I am continually amazed; now that we have the most powerful gaming systems of all time, how gaming has devolved back to the days of Commodore 64 and Tandy computer. Pixel art adventures are taking over the PC and console digital marketplace, and to their credit the designers are churning out some impressive titles given the limited scope of their artistic pallet. The first pixel art game I played was back in 2011; a slick little adventure for my iPad called Superbrothers: Sword & Sworcery. Little did I know just how prolific this genre would become over the next four years.

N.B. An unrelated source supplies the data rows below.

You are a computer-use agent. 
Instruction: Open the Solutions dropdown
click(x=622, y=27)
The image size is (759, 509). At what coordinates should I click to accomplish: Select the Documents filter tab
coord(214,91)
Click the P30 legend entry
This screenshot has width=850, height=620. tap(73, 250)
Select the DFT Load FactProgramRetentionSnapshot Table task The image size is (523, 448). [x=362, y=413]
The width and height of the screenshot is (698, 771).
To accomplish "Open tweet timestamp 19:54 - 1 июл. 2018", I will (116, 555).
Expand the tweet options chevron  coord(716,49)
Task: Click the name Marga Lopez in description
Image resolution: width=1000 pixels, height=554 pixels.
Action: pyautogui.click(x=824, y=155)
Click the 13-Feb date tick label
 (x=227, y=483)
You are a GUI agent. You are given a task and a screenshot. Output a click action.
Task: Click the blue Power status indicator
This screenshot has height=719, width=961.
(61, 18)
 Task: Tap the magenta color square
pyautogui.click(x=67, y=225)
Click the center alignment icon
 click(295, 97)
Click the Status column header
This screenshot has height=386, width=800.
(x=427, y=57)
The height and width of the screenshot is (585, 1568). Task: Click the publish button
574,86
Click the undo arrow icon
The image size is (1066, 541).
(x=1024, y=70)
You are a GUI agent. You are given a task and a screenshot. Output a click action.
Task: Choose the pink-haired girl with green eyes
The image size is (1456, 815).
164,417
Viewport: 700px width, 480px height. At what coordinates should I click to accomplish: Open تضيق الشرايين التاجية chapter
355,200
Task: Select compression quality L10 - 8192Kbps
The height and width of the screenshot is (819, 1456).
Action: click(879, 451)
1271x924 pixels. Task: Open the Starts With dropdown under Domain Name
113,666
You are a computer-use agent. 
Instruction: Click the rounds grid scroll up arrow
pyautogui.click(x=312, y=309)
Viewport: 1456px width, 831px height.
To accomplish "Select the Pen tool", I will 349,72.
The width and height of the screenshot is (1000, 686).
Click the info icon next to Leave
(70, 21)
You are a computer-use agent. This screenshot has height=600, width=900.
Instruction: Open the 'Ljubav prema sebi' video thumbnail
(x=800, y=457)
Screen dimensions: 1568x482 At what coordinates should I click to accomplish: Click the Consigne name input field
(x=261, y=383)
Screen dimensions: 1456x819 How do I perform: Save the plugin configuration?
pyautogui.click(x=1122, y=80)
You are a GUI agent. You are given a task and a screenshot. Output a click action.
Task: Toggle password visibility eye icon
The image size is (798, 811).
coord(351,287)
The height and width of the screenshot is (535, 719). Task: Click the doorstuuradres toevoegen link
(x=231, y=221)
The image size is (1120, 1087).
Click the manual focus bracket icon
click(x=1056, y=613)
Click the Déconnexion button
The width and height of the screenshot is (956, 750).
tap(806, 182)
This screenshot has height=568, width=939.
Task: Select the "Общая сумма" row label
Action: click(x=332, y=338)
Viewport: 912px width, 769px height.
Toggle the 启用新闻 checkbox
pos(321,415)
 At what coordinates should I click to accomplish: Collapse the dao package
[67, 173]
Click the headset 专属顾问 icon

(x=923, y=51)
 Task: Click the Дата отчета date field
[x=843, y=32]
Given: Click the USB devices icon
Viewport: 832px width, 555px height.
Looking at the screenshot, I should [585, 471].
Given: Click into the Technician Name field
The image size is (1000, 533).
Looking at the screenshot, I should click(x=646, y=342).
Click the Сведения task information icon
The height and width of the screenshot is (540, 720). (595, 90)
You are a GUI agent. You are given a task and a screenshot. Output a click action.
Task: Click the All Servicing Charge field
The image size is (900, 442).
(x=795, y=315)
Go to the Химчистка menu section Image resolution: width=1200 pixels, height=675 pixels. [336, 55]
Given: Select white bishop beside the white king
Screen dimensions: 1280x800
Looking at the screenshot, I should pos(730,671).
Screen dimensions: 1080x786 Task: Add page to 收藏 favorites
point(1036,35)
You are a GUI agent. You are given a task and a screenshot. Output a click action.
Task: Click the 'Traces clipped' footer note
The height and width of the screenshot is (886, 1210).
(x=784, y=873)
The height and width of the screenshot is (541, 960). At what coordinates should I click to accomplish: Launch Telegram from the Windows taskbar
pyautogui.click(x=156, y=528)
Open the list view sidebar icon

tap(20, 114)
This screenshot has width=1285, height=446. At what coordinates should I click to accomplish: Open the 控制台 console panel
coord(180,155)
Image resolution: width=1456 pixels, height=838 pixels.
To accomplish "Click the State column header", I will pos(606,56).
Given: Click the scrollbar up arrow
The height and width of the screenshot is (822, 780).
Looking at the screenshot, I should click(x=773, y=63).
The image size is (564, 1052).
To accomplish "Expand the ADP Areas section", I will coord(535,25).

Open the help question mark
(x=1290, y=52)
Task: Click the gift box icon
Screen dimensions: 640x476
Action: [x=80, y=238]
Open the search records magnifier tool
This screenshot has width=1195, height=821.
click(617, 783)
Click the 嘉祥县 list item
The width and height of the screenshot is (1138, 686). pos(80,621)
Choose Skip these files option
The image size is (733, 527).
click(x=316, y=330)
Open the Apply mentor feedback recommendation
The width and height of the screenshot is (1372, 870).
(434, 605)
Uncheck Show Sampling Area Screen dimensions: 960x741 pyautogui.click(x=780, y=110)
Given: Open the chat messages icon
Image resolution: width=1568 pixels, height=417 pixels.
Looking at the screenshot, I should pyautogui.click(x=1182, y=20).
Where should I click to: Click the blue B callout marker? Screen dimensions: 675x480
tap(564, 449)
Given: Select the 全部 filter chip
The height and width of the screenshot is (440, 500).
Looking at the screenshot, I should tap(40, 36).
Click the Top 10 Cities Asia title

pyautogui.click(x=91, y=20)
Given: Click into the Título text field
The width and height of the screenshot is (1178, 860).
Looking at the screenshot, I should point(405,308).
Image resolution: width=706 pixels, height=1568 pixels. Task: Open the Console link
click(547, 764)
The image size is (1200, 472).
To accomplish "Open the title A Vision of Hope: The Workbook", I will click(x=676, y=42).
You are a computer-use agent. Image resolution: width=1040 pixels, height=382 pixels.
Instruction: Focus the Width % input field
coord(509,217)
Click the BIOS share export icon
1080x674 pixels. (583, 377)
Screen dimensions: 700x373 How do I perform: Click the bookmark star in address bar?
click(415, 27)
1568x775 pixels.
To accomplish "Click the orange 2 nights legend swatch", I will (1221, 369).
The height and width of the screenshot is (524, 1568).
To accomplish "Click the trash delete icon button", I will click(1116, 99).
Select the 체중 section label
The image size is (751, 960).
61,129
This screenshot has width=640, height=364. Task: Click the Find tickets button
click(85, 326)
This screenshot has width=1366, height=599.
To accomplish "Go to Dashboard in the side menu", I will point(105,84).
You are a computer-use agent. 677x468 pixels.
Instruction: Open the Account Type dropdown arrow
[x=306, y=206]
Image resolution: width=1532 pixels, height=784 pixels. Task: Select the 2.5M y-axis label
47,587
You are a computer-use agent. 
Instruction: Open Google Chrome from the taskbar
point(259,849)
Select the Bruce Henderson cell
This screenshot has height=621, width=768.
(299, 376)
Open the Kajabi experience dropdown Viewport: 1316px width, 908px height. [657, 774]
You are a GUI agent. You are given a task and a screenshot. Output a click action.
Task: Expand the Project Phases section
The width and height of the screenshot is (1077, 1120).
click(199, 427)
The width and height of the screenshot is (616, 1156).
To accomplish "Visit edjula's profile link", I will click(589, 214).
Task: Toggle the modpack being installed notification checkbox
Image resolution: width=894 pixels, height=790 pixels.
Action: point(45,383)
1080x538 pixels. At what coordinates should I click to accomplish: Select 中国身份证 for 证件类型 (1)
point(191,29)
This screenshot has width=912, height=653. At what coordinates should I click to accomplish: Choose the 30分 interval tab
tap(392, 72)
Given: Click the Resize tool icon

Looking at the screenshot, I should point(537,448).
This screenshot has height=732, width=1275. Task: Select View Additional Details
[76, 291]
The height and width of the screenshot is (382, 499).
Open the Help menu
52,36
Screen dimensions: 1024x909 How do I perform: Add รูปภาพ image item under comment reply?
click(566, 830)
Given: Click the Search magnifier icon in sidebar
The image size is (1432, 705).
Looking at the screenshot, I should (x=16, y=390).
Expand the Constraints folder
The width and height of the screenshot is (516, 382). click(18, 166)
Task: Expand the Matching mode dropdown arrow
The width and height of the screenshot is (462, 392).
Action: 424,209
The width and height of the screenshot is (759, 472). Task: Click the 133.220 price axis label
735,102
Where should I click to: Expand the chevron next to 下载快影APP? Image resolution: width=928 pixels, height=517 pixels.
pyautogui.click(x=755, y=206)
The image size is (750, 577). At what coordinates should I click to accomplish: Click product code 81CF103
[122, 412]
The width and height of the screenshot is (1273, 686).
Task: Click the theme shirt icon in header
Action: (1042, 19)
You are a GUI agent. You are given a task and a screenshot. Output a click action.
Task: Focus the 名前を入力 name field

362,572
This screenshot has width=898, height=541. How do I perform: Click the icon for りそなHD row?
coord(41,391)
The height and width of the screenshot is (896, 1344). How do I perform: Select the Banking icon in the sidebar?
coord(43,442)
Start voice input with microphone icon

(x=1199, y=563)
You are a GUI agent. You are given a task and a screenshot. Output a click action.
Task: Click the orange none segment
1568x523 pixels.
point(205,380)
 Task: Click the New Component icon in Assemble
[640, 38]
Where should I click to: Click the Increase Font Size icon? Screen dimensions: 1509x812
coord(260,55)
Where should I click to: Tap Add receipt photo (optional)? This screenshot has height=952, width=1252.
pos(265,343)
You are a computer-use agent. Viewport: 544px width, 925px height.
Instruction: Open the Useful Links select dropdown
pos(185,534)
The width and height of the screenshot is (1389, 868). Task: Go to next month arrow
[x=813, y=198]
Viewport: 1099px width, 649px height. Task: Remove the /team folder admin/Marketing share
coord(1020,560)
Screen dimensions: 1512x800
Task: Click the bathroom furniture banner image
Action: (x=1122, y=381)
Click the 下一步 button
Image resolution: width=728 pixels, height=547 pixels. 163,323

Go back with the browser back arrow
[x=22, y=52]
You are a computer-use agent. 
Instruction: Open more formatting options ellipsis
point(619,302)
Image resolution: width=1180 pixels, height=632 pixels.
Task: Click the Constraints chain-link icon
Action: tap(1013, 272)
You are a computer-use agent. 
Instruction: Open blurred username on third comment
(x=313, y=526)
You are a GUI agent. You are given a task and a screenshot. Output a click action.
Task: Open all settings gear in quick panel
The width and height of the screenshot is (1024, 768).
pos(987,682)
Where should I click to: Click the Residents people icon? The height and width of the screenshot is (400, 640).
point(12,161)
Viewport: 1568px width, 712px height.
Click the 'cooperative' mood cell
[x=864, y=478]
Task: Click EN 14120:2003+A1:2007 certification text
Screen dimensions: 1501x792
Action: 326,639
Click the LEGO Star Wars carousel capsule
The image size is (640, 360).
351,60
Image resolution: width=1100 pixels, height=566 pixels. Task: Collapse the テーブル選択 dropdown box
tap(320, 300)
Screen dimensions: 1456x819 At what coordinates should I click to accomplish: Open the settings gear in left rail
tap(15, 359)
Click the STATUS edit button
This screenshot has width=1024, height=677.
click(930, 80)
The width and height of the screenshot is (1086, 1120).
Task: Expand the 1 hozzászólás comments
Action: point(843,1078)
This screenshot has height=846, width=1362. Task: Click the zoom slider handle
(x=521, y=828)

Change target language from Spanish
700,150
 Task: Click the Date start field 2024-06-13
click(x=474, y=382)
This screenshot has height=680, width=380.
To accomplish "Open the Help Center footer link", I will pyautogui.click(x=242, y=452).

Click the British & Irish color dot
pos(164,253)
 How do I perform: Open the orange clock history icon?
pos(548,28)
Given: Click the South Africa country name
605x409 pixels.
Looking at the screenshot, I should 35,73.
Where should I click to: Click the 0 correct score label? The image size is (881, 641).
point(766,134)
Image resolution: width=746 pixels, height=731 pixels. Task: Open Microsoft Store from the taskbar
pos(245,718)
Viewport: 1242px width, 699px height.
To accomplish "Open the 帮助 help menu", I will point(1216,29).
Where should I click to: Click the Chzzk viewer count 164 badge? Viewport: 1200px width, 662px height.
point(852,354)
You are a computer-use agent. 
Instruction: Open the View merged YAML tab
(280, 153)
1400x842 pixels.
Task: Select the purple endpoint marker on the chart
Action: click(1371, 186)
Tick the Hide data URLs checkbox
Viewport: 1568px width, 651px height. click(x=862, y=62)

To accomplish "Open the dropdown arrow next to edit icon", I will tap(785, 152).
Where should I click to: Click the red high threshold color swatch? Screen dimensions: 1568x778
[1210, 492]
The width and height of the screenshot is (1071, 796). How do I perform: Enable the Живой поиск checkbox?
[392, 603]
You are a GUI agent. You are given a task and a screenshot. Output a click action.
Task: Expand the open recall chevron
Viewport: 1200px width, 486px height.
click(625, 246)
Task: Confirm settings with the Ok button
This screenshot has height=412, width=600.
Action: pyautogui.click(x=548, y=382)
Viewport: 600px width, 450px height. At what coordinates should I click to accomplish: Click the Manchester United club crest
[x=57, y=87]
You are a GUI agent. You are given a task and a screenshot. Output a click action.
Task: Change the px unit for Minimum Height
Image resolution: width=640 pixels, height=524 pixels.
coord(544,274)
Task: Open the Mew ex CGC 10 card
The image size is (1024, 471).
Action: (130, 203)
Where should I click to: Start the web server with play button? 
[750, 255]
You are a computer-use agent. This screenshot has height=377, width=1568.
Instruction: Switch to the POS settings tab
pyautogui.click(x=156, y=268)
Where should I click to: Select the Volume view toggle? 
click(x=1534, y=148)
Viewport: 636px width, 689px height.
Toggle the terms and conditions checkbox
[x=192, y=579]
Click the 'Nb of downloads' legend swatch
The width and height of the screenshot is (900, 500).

The Deer God is one such pixel art adventure, recently released for the Xbox One, and reviewed here. After hearing about how beautiful this game was, I decided to do a review for the PC version that had previously released back in February. After spending several long and delightful hours with this original title I must confess, the game is indeed strikingly beautiful given its blocky nature, but it was the actual gameplay and overall concept that hooked me into this adventure for the long haul.
In this game you start off as one of two hunters out in the woods a night. Your buddy heads off to bed while you tend to the fire but then a buck shows up. You grab your shotgun and prepare to shoot, unaware of the two wolves who are stalking your campsite. Just as you pull the trigger, the wolves attack. The good news is that you shot the deer, but the bad news is the wolves killed you – or vice versa if you are anti-hunting.
Imagine your surprise when you arrive at the pearly gates, and it turns out God is a giant stag who banishes you back to earth in the form of a baby deer to experience the pain and suffering you have inflicted on their kind all these years. And that is where The Deer God truly starts its clever and original ride.
It starts off as a simple side-scroller where you can run and jump around, exploring for items and encounters that will provide you with quests to unlock skills and abilities. You have a light and dark meter that judges your karmic actions, so while you are free to kill bunnies and squirrels you should probably save those antler attacks for foxes, snakes, spiders, hawks, and every other critter that seems bent on your demise. Along the way you’ll discover ten shrines, each with a puzzle to solve to unlock its secrets, and lurking behind hidden doors below the surface are epic boss battles.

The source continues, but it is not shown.